Spirida began his professional football career in 1937 playing for the Wilmington Clippers alongside teammate Vince Lombardi. In 1938, Spirida played for the Hazelton Redskins, a farm team of the Washington Redskins that was led by player-coach Ed Kahn. Spirida was called up to the Washington club for the 1939 season, and joined Pro Football Hall of Fame quarterback Sammy Baugh under Hall of Fame head coach Ray Flaherty. Spirida saw action in nine games, and the team finished the season with an 8–2–1 record. After his lone NFL campaign, Spirida played for the Paterson Panthers of the American Association in 1940.

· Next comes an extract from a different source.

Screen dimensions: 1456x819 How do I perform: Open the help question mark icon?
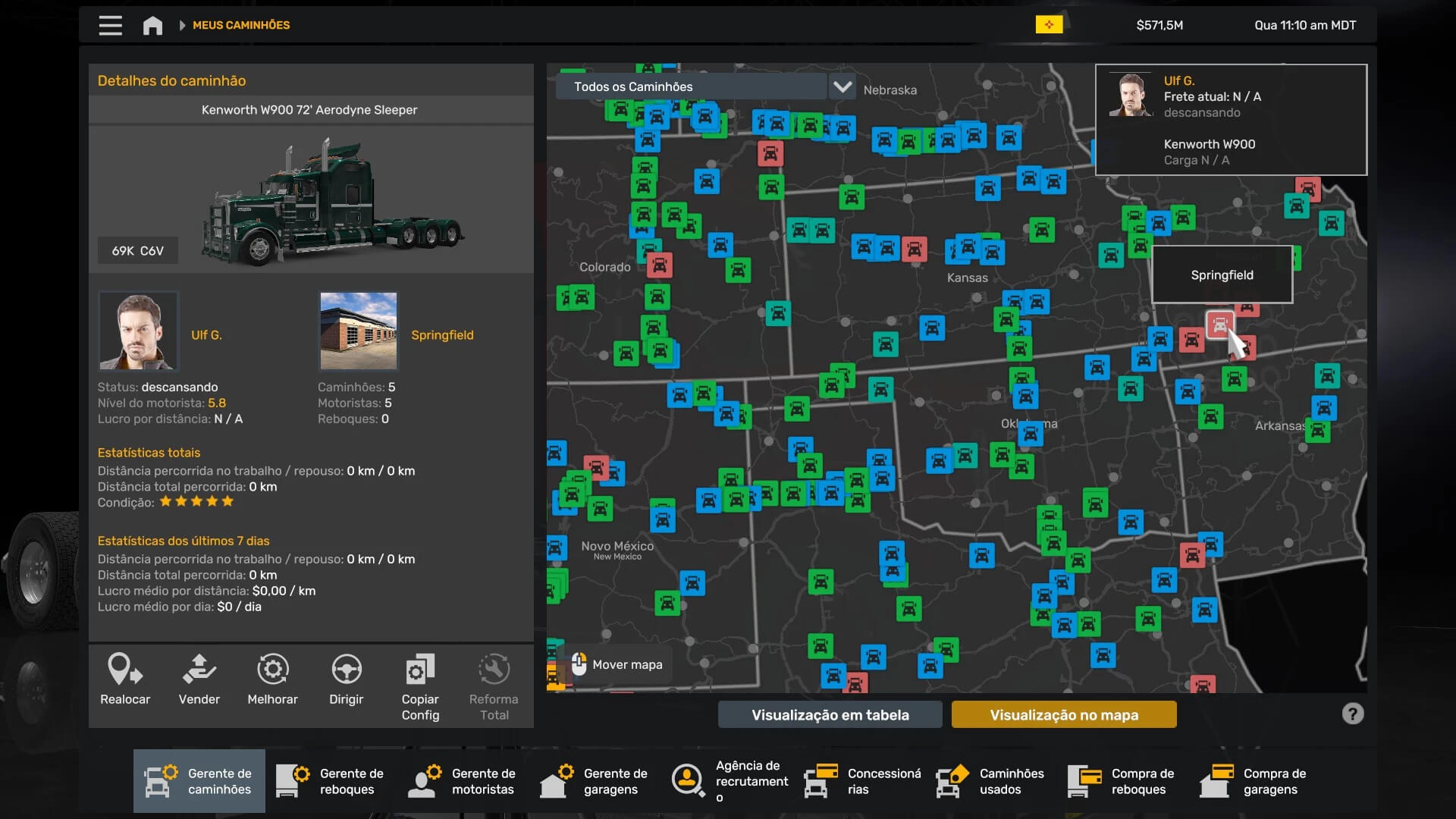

Spirida was also a star baseball player. A burly slugger who was "always a dangerous batter," he played several summers in the Cape Cod Baseball League, and was a member of two league championship clubs. From 1935 to 1937, he played for Barnstable, the league champion in 1937. The following season, Spirida played for league champ Falmouth, and returned in 1939 to Barnstable. In 1938, he also played professionally for the Thomasville Orioles in the Georgia–Florida League, batting .280 over 30 games.

Spirida died in 1966 at age 51.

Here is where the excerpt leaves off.